── Excerpted records

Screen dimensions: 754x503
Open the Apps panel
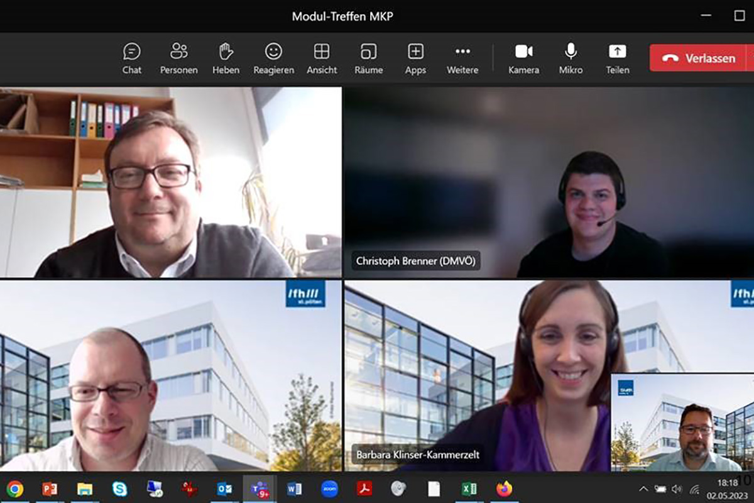click(415, 58)
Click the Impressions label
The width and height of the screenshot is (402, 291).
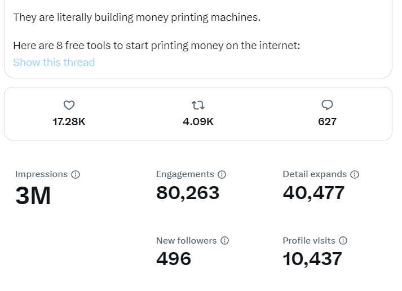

────

§ Work instructions: Reproduce every line of the data above verbatim, leaving out the pictures.

§ Output for this exercise:
Screen dimensions: 754x503
Open the Apps panel
click(415, 58)
Click the Impressions label
The width and height of the screenshot is (402, 291).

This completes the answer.